▶ [SHORT EXERCISE] Find every line in the material below that contains the word "icon" and copy each of those lines out.

▶ [DATA LISTING]

☆ ☆ ☆ ☆ ☆ ☆ ☆

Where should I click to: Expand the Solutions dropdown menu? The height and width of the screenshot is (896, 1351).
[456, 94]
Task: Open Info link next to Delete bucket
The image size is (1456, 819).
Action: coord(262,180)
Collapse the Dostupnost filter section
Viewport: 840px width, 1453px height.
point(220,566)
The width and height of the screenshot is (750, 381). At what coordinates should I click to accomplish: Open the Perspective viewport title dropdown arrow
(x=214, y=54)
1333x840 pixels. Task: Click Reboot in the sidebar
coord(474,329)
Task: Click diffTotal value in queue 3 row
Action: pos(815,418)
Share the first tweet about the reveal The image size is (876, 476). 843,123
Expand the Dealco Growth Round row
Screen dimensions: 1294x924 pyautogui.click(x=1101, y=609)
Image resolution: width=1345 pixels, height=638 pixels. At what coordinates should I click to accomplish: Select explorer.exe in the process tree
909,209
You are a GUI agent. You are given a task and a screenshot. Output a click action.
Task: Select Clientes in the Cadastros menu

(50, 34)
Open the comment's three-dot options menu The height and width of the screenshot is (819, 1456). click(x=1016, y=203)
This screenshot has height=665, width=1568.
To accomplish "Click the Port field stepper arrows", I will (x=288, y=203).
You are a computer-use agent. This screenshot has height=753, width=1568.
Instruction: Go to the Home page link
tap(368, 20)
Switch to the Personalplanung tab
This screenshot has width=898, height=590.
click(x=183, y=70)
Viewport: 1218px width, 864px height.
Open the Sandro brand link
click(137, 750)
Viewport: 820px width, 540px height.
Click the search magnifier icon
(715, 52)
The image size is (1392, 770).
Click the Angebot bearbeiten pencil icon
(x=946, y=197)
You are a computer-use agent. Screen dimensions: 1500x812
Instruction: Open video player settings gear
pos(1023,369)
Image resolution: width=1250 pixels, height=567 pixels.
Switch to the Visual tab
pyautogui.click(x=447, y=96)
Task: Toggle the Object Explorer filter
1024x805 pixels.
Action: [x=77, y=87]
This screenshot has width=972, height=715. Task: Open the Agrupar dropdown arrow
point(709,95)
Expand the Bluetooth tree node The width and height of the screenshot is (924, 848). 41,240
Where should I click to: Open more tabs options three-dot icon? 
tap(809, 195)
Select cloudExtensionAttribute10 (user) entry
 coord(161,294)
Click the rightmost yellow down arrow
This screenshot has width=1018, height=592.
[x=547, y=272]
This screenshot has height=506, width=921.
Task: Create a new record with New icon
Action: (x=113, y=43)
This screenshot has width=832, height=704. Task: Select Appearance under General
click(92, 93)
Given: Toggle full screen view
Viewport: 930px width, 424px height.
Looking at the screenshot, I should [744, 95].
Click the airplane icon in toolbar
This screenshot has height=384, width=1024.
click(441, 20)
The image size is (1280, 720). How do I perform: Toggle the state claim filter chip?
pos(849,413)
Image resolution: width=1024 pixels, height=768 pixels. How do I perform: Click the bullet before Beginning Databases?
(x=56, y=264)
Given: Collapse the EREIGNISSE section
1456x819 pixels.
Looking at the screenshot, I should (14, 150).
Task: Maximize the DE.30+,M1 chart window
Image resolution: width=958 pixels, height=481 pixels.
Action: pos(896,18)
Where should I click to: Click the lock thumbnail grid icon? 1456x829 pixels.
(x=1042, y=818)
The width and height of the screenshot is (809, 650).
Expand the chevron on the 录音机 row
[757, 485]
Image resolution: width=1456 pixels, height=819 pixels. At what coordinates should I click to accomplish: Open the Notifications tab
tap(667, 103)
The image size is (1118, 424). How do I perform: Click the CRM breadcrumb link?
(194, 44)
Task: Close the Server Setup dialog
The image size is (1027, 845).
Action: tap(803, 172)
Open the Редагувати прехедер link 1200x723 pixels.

☆ ☆ ☆ ☆ ☆ ☆ ☆

▶ [COMPLETE OUTPUT]
Click the search magnifier icon
Click the Angebot bearbeiten pencil icon
Where should I click to: Open more tabs options three-dot icon? 
Task: Create a new record with New icon
Click the airplane icon in toolbar
Where should I click to: Click the lock thumbnail grid icon? 1456x829 pixels.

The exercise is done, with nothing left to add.